Judgment of the ECHR of February 11, 2020 in the case Vovk and Bogdanov v. Russian Federation (application no. 15613/10).
In 2010, the applicants received assistance in preparing their application. The application was subsequently communicated to the Russian Federation.
The case successfully examined an application about the lack of effective judicial protection of the applicants, who, as a result of the explosion of a grenade they found, suffered serious harm to their health, which did not allow bringing the perpetrators to justice and providing appropriate compensation to the applicants. There has been a violation of Article 2 of the Convention for the Protection of Human Rights and Fundamental Freedoms in the case.
THE CIRCUMSTANCES OF THE CASE
In April 2008, children found a grenade at a construction site in a residential area. As a result of negligent treatment on the part of the applicants (who were 13 and 7 years old at the time), the grenade exploded, causing serious harm to their health.

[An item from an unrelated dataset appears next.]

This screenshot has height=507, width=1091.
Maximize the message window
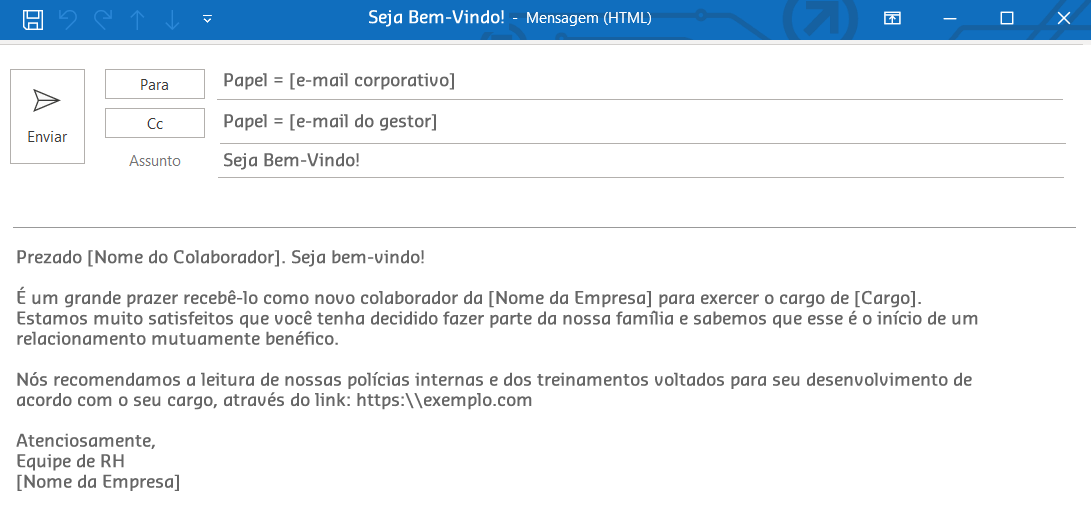tap(1007, 19)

A criminal case was opened over the explosion. The investigation revealed the following: (i) the grenade was brought to the construction site with sand; it was a VOG-17 grenade, which was lost after being fired from a grenade launcher, but did not explode; (ii) in an unidentified place, an unidentified person authorized to guard weapons and ammunition failed to perform his duties properly.

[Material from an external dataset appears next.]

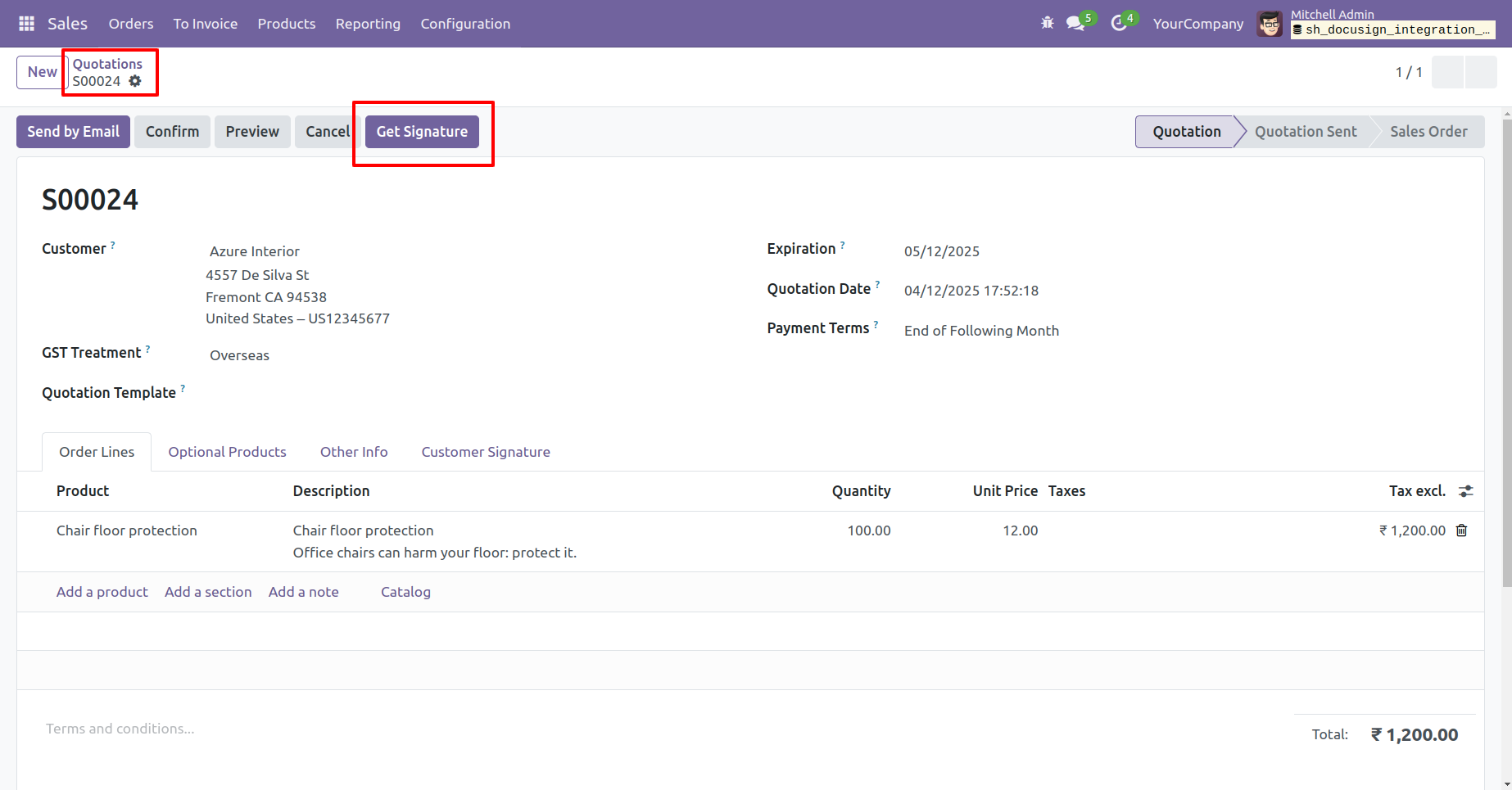Expand the Reporting menu
The width and height of the screenshot is (1512, 790).
[368, 24]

The investigation was suspended many times due to the impossibility of identifying the person who could be charged, and was subsequently dropped due to the expiration of the statute of limitations.
QUESTIONS OF LAW
Compliance with Article 2 of the Convention (procedural aspect). For the reasons set out below, the Court concluded that the criminal and civil remedies in the applicants' case together did not provide effective judicial protection and did not allow for a quick establishment of the facts, prosecution of those responsible and adequate redress for victims, that was critical to maintaining public confidence, ensuring the rule of law, and preventing perceptions of tolerance or collusion with misconduct.

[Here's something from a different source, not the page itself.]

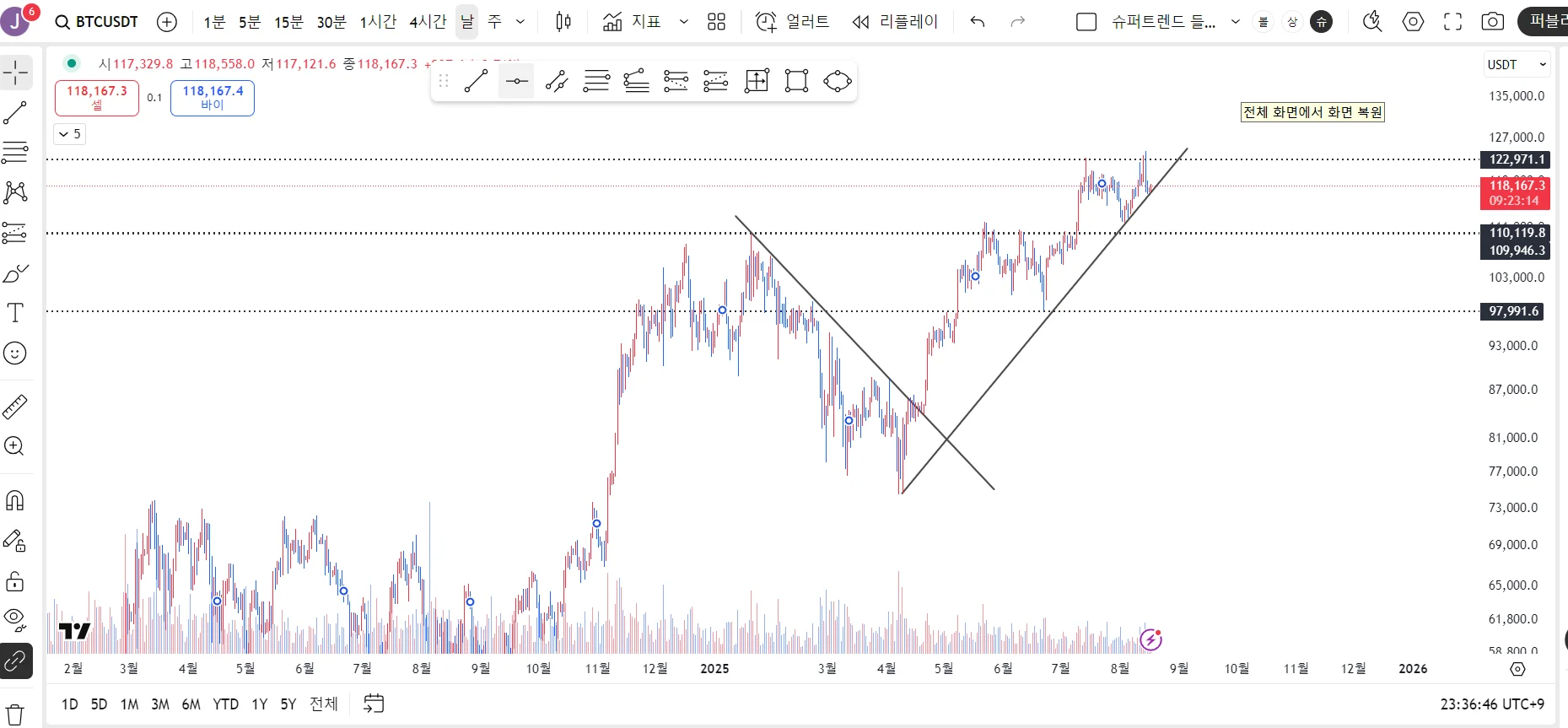
Task: Click the 118,167.4 바이 buy button
Action: pyautogui.click(x=213, y=98)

(a) Criminal Prosecution. The Court has found no indication that the investigating authorities made every reasonable effort to gather relevant evidence to clarify the nature of any liability and to ascertain that there was no reason to continue the criminal investigation. Moreover, they failed to establish the degree of negligence by the military in taking “measures that were necessary and sufficient to prevent the risks associated with the hazardous activity”, which could be a circumstance in which effective implementation of the procedural obligation under Article 2 of the Convention was necessary. investigation.
The above version of the circumstances of the case, as well as the qualification of the act as criminal negligence on the part of the employees responsible for the protection of weapons and ammunition, remained unchanged until the end of the investigation. If the investigation assumed (and it was so) that the servicemen had been negligent in preventing the loss of ammunition, then the investigating authorities had to establish, for example, whether the VOG-17 grenade released but not exploded could have been left behind after the military exercises.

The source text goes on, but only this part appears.